Chose in Action IV
Bill Long 12/10/05
The Shattering of the Inalienability Myth
In the previous three essays I have defined a chose in action, described its history, and identified the two underlying principles of English law that determined its essence. These two princples: the notion that legal actions were personal and the English fear of maintenance and champerty, forbade the alienabilty of choses in action. This essay will show how contract-type (ex contractu) choses in action, such as action on a debt, gradually became assignable in the 18th and 19th centuries. Another essay, not on this page, will show how several legal scholars now want the proverbial other shoe to fall in 2005--i.e., so that tort claims (ex delicto) also would become assignable. Actually, the debate over this last issue only becomes explicable if we understand the history and nature of a chose in action at common law.
How Choses in Action Became Assignable
Holdsworth's treatment of the history of choses in action becomes less helpful the closer we get to current realities. An article by noted legal realist scholar Walter Wheeler Cook in 1916 ("The Alienability of Choses in Action," 29 HLR 816 (1916)), however, shows how the myth of a chose in action's inalienability became shattered around 200 years ago. Though Cook doesn't really demonstrate it, the nature of English commercial life in the 18th-19th centuries no doubt stands behind the relaxation of the non-alienability rule. Merchants no longer simply dealt face to face with customers. You had middlemen, warehouses, complex financial arrangements, the extension of credit, unpaid debts and the growth of the insurance industry. All of these new economic realities (which I would love to be able to describe, each one in its effulgent richness) tended to convince courts that the simple rule of non-assignability of choses in action ought not to be maintained in contract-type actions. Cook's article is brilliant not only in laying out this history but in defining the issue from the perspective of the amazingly-influential article by the short-lived Wesley N. Hohfeld (1879-1918; he fell victim to the Spanish flu that we forget ravised the country near the end of WWI) of Yale on "Some Fundamental Legal Conceptions," 23 YLJ 16.

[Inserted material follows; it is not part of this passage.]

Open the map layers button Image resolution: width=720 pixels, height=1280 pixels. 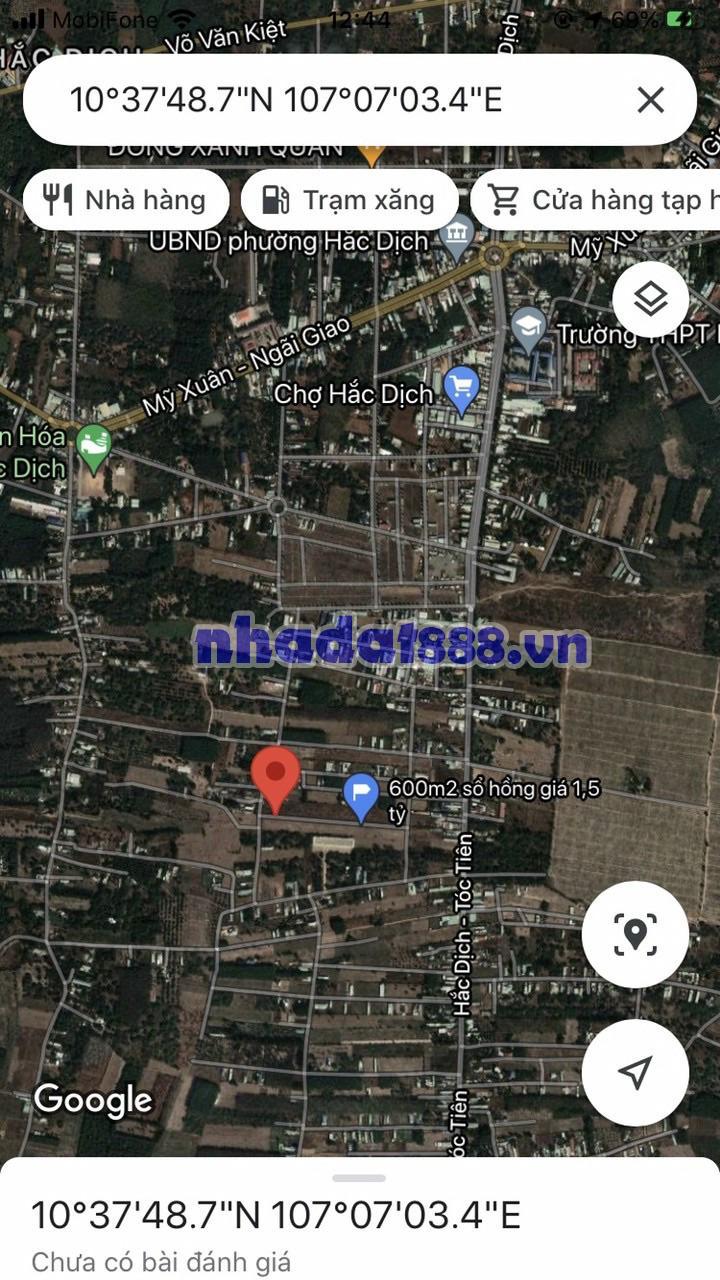click(x=651, y=299)
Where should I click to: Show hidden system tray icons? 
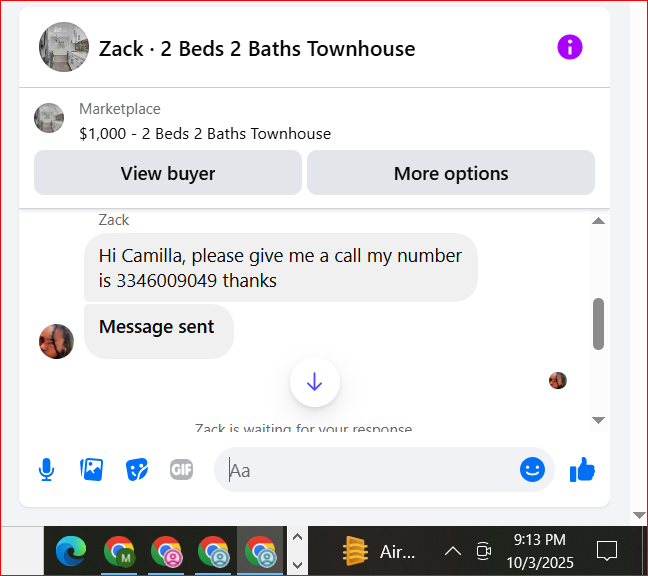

After a very illuminating application of Hohfeld's "jural opposites" to the nature of a chose in action (i.e., how the chose grants powers, privileges and immunities to the creditor and corresponding duties to the debtor), Cook shows that the relaxation of the non-alienability rule occurred first in equity and only then in the common law through the concept of the "power of attorney." More specifically, Cook relies on the 1914 work of W.T Barbour ("The History of Contract in Early English Equity") to show that "among the earliest petitions (in chancery) preserved we find assignees seeking to recover in their own names debts which had been assigned to them" (Cook, supra at 821). No one is quite sure exactly when this first happened, but Cook cites several cases from the 17th and early 18th centuries to conclude:
"We know from later cases that it became the settled doctrine that the assignee, at least where there was a consideration, and perhaps where there was none, could recover from the debtor by bill in equity brought in the name of the assignee" (Id.).
It was not until the 1799 common law case (Court of Common Pleas) that the law courts were confronted with equity's relaxation of the non-assignability rule. In Legh v. Legh the facts were as follows. The assignor of a bond, after the assignee had begun suit in the name of the assignor, accepted payment from he debtor who had notice of the assignment, and also executed a release, which release was pleaded as a defense by the debtor when sued by the assignee in the name of the assignor. The debtor defendant pleaded a complete defense because of the theory that in fact the assignor owned the bond. This was the common law theory of non-assignability of a chose in action in spades. Therefore, according to the debtor, the only action available to the assignee would be an action for damages against the assignor or by bill in equity for cancellation of the release. The following words from Chief Justice Eyre's opinion are noteworthy:
"The conduct of this Defendant has been against good faith, and the only question is, whether the Plaintiff must not seek relief in a Court of Equity?...The Court has in many cases refused to allow a party to take his legal advantage, where it has appeared to be against good faith (i.e., the defendant was "taking legal advantage" here)...In order to defeat the real Plaintiff (the assignee), this Defendant has colluded with the nominal Plaintiff (the assignor) to obtain a release; and I think therefore the plea of release may be set aside consistently with the general rules of the Court. And if so, the Defendant cannot be permitted to plead payment of the bond..."
Two things are noteworthy here. First is the recognition that a court in equity would have cancelled the release which the assignee desired; and second, is the sense that the law court could now do the same thing. That is, equity was leading by example, and now law thought that it could do the same.
Coming to America and Conclusion
Cook goes on to show how in cases from Connecticut between 1772 and 1794 the law courts also relaxed the common law rule in the same way. It seemingly just made sense for debts to be assigned and collected by third parties. As a court held in one instance: "by the assignment of the note, the property of the grain (the commodity in question in this particular case) upon the tender, vested in the assignee." By 1825 the transformation was largely complete and the notion of the non-assignabililty of contract-type choses in action was a thing of the past.